I’ve been a package maintainer for a decade. I make it a habit to spot check the source code of every update of every upstream package, hoping that if many others do the same, it might make a difference.

But this backdoor? I wouldn’t have been able to spot it to save my life.

1 comments

This wasn't caused by not reviewing the code of a dependency. This was a core maintainer of xz, who gradually gained trust and control of the project, and was then able to merge changes with little oversight. The failure was in the maintenance of xz, which would of course be much more difficult to catch in dependent projects. Which is why it's so impressive that it was spotted by an OpenSSH user. Not even OpenSSH maintainers noticed this, which points to a failure in their processes as well, to a lesser degree.

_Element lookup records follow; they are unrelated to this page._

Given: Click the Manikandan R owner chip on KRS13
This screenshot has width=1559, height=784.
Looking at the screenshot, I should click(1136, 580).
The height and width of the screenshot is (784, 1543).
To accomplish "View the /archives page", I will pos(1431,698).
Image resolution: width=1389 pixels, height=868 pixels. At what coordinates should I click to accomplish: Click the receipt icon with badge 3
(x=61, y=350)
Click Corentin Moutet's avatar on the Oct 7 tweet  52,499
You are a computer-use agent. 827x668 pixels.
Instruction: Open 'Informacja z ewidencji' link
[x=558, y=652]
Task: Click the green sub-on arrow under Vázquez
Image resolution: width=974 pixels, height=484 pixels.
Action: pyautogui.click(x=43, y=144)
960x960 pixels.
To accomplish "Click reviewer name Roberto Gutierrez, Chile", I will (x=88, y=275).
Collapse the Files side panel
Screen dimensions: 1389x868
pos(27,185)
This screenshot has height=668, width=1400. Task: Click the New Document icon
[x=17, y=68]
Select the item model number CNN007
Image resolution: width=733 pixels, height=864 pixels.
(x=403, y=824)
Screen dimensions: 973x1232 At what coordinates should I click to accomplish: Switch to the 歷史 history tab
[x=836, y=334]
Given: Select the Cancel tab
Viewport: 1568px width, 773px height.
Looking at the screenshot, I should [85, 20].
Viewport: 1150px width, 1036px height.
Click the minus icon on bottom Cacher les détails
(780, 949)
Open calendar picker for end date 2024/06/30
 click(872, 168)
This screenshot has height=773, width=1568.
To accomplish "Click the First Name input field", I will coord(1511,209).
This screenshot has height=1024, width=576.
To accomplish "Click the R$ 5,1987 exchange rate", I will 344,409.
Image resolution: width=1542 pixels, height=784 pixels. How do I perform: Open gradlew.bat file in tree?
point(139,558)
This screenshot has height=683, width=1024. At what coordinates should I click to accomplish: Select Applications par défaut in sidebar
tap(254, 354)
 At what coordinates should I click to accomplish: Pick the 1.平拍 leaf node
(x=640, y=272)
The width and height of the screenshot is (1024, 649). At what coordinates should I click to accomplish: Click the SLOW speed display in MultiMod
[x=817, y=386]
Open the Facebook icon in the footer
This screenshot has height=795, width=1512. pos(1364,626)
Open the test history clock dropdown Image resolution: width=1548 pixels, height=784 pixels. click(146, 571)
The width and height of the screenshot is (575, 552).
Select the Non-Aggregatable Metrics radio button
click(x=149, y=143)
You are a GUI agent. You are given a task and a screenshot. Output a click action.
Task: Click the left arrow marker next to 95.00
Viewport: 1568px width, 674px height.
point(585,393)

I do agree that it's unreasonable to review the code of the entire dependency tree, but reviewing own code thoroughly and direct dependencies casually should be the bare minimum we should expect maintainers to do.

> Not even OpenSSH maintainers noticed this, which points to a failure in their processes as well, to a lesser degree.

The OpenSSH project has nothing to do with xz. The transitive dependency on liblzma was introduced by a patch written by a third party. [1] You can't hold OpenSSH project members accountable for something like this.

[1]: https://bugs.debian.org/778913

Alright, that's fair. But I mentioned them as an example. Surely liblzma is a dependency in many projects, and _none_ of them noticed anything strange, until an end user did?

This is a tragedy of the commons, and we can't place blame on a single project besides xz itself, yet we can all share part of the blame to collectively do better in the future.